EPA wastewater rules to set first PFAS limits

By Hannah Northey, E.A. Crunden | 09/09/2021 12:43 PM EST

Effluent from the Niagara Falls Wastewater Treatment Plant is discharged into the Niagara River near the American Falls. AP Photo/David Duprey

EPA is seeking to bolster public health and environmental protections through new wastewater regulations that include the first limitations on "forever chemicals."

Amid mounting pressure to crack down on water contaminants, the agency yesterday released its latest preliminary effluent guidelines plan, including an announcement concerning three new rulemakings. Those newer components target nutrient discharges as well as contamination from per- and polyfluoroalkyl substances, also known as forever chemicals.

"To protect drinking water supplies, recreational waters, and aquatic ecosystems, it is essential that we utilize the latest scientific and technological breakthroughs in wastewater treatment," Assistant Administrator for Water Radhika Fox said in a statement. "This plan illustrates one way that EPA is following science to better protect public health and the environment."

Fox also emphasized the agency’s focus on PFAS, which are the target of two out of three of the new rules. EPA determined that revised effluent limitations guidelines, or ELGs, and pretreatment standards were warranted for sites that produce organic chemicals, plastics and synthetic fibers. Additionally, EPA will update regulations for metal finishing to include PFAS, which will impact chromium electroplating facilities.

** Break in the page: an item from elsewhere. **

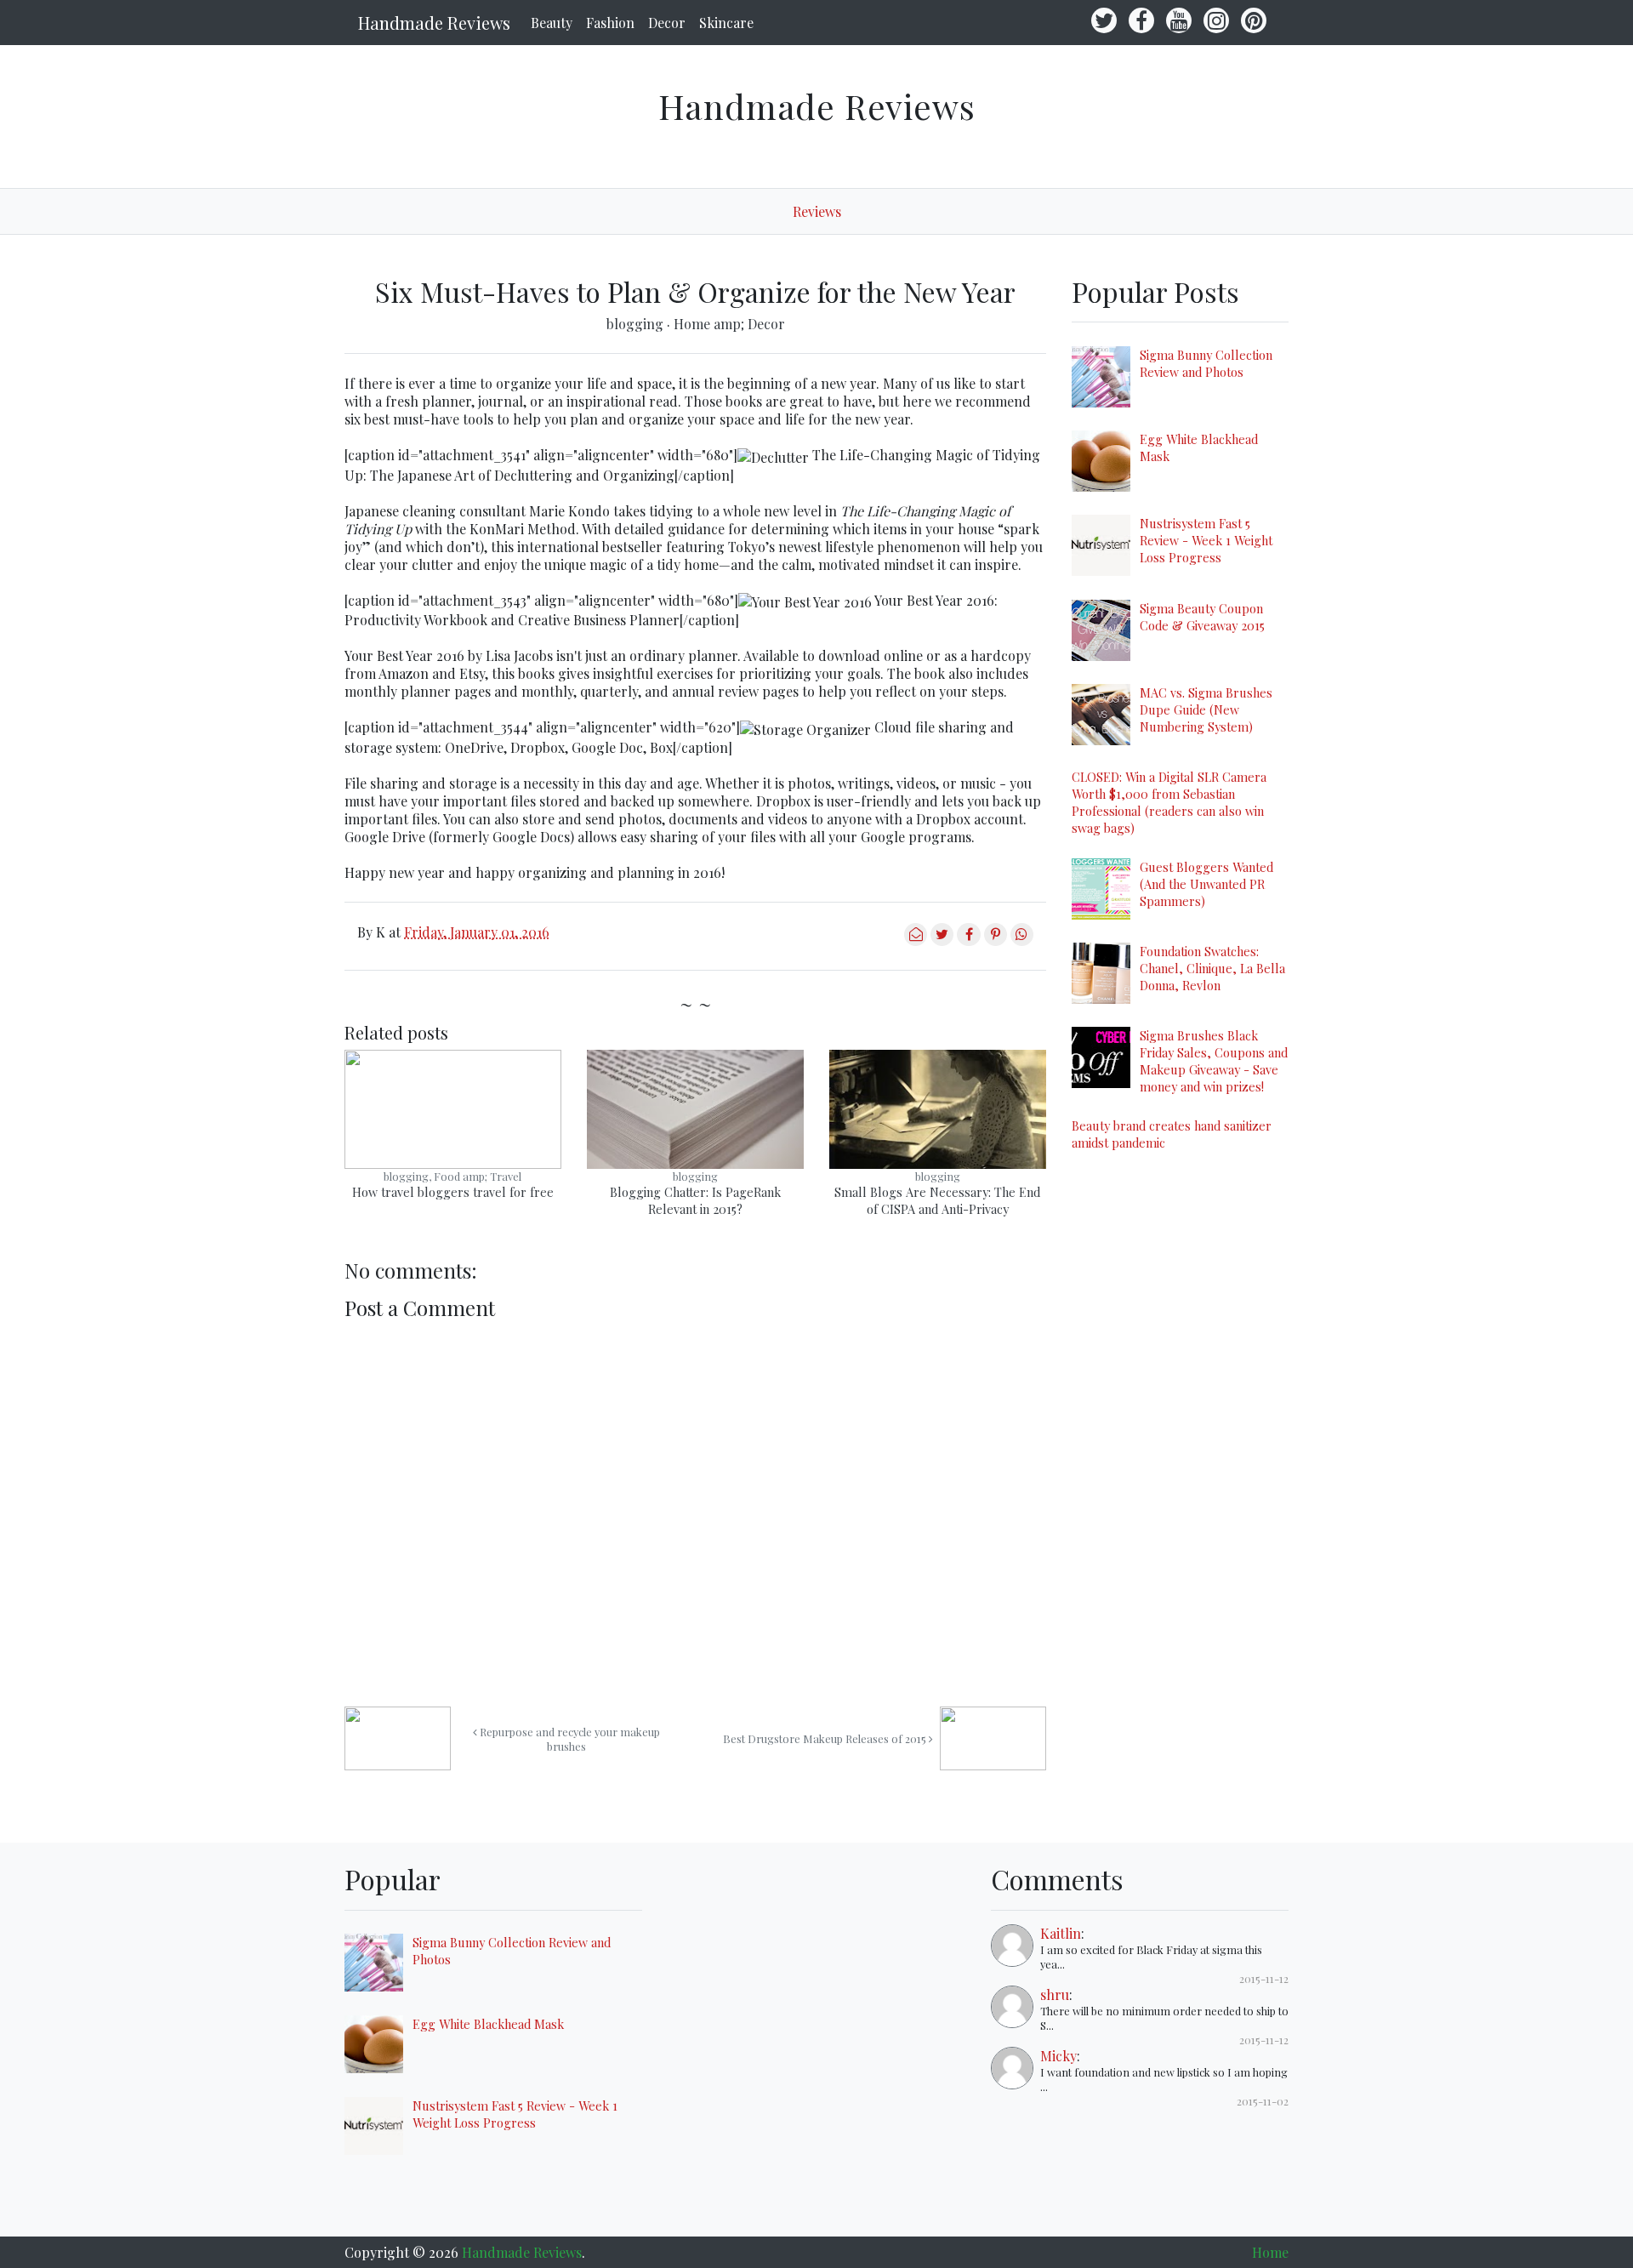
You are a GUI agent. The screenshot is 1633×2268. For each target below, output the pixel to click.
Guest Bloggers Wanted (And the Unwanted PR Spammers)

EPA develops ELGs, or national wastewater discharge standards on an industry-by-industry basis. To date, EPA has issued limits for 59 industries that apply to hundreds of thousands of facilities that discharge into waterways or sewage treatment plants.

The third rule announced yesterday will target nutrient discharges from meat and poultry products plants. Nutrient-laden wastewater has been a source of controversy for years, with environmental groups often critical of EPA’s water pollution standards for facilities like slaughterhouses (Greenwire, Dec. 18, 2019).

Environmental groups including the Environmental Integrity Project and Earthjustice that sued EPA in 2019 over water pollution limits for slaughterhouses praised the agency’s announcement. “It’s great news that EPA, in response to our lawsuit, will be finally modernizing the standards for meat and poultry plants across the country, which had not been updated since at least 2004, leading to an excessive amount of water pollution,” said Sylvia Lam, an attorney for EIP.

EPA is under pressure to take action on PFAS across a number of areas, including in wastewater. Analysis conducted by the Environmental Working Group has found tens of thousands of industrial sites linked to confirmed or possible PFAS contamination, with plastics and electroplating sites among the biggest polluters.

There are currently no EPA regulations outlining limits for manufacturers that discharge PFAS into the environment, a gap that has drawn some attention from lawmakers. Rep. Chris Pappas (D-N.H.) welcomed the new measures in a statement calling the rules "long overdue" while emphasizing the need for more aggressive action.

"These regulations are an important step forward in protecting our water and addressing one of the most pressing environmental issues facing our nation today," Pappas said. "But we need additional protections to safeguard the environment and public health, and the EPA should expand these regulations to other known industries that are actively discharging these forever chemicals."

EPA is also looking into other sources of PFAS, namely landfills and textile mills. Waste sites in particular are rife with PFAS contamination, due to the widespread nature of the chemicals in everyday consumer products. That reality has led to calls from environmental groups for the agency to improve its guidance on PFAS disposal (Greenwire, Feb. 24).

EPA yesterday also confirmed it has initiated a rulemaking to limit wastewater pollution from steam electric power plants. The agency announced this summer it would craft stricter limits while allowing a Trump-era rule to remain in place (E&E News PM, July 26).